In the first two hours of the first day of the Dutch trial of allegations of murder in the shooting-down of Malaysia Airlines Flight MH17, Hendrik Steenhuis, the presiding judge, revealed that the judgement for  Dutch court jurisdiction for the case to proceed is inevitable. He did that three months before he has scheduled a hearing on the question. Steenhuis also revealed that a judgement of guilt against the three Russian and one Ukrainian defendants is not less inevitable.

Judgements in a trial scheduled to run for at least twelve months, issued before lunch was served to the judges on their first day, are the makings of a show trial.

The presiding judge proved to be a cautious man in one respect. He read everything, including his name, from a paper script on his desk. “My name,” he read, “is Steenhuis, I am a judge of the District Court of The Hague.”

The proceedings of The Hague District Court at the Schiphol office building have been filmed and broadcast by the court. Watch the archived videotape of the first day’s proceedings of March 9 here. The video record of the second day, March 10’s proceedings can be viewed here.  The court has now adjourned until March 23.  Steenhuis’s credentials for serving as a judge are not recorded in his court curriculum vitae.
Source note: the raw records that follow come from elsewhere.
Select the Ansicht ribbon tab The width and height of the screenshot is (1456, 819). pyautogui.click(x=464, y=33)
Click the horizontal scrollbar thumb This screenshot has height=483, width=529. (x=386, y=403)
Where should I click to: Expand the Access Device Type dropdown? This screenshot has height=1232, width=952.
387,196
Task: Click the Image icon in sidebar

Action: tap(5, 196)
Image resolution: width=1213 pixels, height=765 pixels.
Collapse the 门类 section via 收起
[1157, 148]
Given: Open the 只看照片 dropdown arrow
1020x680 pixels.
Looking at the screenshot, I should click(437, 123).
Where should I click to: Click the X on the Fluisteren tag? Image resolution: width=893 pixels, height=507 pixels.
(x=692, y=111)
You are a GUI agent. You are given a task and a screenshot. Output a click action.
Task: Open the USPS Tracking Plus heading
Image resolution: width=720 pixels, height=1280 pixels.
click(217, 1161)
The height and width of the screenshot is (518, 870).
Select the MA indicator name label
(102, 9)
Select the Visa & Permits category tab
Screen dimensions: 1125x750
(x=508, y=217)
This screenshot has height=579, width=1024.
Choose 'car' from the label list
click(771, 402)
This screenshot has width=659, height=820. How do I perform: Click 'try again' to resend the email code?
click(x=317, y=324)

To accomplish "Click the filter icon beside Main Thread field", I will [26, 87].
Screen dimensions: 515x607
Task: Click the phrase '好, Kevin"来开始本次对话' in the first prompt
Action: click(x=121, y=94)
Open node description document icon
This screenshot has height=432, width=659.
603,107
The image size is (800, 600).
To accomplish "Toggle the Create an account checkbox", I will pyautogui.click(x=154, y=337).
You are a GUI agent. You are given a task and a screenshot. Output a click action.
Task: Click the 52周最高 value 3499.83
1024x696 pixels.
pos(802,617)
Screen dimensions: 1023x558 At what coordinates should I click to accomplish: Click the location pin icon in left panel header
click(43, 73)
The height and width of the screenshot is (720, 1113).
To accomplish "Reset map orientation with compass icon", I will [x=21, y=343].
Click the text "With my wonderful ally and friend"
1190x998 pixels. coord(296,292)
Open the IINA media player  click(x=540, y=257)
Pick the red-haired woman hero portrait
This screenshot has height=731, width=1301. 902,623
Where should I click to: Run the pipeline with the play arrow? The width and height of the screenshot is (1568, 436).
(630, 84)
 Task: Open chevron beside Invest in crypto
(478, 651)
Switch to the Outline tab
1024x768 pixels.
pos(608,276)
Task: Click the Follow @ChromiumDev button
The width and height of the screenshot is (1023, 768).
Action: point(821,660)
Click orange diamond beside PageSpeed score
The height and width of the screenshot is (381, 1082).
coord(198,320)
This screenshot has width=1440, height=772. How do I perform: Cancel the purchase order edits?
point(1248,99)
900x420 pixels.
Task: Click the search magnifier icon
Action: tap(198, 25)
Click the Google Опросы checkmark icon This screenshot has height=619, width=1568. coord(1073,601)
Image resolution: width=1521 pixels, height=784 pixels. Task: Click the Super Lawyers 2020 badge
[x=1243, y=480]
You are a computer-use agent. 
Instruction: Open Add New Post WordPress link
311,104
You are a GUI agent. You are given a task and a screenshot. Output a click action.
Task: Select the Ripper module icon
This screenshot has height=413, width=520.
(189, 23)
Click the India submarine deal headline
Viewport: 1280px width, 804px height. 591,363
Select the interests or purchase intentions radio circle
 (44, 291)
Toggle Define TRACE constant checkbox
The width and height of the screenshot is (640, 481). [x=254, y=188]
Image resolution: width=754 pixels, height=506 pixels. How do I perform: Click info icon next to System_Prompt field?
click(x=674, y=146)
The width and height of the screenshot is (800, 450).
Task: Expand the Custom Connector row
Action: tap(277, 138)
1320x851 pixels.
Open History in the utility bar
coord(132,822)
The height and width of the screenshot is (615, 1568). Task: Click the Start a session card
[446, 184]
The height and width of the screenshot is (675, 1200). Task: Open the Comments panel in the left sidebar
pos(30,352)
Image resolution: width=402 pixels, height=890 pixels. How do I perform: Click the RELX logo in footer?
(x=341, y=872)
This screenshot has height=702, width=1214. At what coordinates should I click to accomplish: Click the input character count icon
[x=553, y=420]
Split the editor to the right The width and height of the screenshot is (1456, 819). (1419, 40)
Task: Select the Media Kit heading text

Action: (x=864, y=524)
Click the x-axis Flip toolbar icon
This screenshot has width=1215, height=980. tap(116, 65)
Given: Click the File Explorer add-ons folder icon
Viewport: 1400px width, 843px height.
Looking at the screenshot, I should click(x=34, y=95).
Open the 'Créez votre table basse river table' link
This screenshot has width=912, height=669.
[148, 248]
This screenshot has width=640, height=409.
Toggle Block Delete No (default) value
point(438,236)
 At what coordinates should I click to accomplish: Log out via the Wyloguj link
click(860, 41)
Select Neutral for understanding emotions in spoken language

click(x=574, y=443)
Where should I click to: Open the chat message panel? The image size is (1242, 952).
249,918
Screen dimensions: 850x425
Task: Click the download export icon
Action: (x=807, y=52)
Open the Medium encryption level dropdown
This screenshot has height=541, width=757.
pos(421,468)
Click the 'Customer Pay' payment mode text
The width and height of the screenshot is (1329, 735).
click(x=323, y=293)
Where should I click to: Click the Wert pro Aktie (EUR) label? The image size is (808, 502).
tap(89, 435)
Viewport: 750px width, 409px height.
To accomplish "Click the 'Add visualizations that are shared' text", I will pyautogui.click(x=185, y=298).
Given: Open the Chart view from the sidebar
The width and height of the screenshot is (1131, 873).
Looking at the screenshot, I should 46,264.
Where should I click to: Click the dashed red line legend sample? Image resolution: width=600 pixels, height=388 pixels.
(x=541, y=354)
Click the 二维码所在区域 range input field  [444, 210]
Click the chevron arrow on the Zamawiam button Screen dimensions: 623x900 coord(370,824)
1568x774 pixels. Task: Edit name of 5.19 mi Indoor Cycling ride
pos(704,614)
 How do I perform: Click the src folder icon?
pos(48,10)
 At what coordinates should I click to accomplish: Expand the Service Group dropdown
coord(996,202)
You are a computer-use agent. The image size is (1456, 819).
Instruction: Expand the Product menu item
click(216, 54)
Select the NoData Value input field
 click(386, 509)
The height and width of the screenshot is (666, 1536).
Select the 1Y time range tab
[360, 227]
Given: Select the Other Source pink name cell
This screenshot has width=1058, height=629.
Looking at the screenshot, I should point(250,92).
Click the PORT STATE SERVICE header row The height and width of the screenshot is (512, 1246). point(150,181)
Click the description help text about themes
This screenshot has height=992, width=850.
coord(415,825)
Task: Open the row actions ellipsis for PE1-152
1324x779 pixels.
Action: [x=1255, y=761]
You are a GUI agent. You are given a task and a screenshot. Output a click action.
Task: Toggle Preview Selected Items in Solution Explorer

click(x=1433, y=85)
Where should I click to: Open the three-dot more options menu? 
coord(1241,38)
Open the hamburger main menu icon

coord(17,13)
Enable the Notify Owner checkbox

He was a state tax collection functionary before becoming a judge.  

He introduced “next to me” the two other judges who comprise the panel which will adjudicate in the trial. The names he read out are Dagmar Koster and Heleen Kerstens-Fockens.

Left to right: Dagmar Koster; Hendrik Steenhuis; Heleen Kerstens-Fockens at the opening of the MH17 trial on March 9.

Koster was a prosecution investigator for a Dutch state agency involved in cases of human trafficking, then a judge. Kerstens-Fockens worked as an intern for the NATO side in the prosecution of Serbians after the Yugoslav war; she began her professional career as a legal advisor to the Danish Red Cross.

Two alternate or reserve judges were also identified by Steenhuis. They are Daan Glass, a former state prosecutor;  and Edith Poppe-Gielesen. She started as an official of the Dutch aviation administration. The official biographic records of these five judges appointed by the Dutch Government reveal not one who has experience of private practice in defence  of any kind, civil or criminal. All five were appointed judges after state training; their official biographies provide no details of what the training was or the institutions awarding their legal credentials.  

Left to right: Steenhuis reading the names of his fellow judges from pages on his desk; Daan Glass; Edith Poppe-Gielesen.

Despite the presiding judge’s acknowledgement that media and international “interest in this case is huge” (Min 9:27), no transcript is available of the day’s proceedings to read, although a transcript has been made.

In his opening Steenhuis claimed it was forbidden to make video recordings for re-broadcast. The lack of a document or film archive means the Dutch are restricting the press to presence at a designated courtroom in the Schiphol building and to listen there, making notes as the proceedings unfold. The Dutch Government is also deciding who may attend from the press, and who may not. The court’s livestream link acknowledges it is live; no recovery is possible, officially.  

Source: https://www.courtmh17.com/

“Is the case ready to be dealt with on the merits,” Steenhuis read from his script (Min 16:08), “or is further investigation necessary? These are questions that today are on the agenda.” In the five hours which  followed,  Steenhuis did not address these questions, but he did rule on them.

The official court summary omits most of the rulings the judge issued on the day.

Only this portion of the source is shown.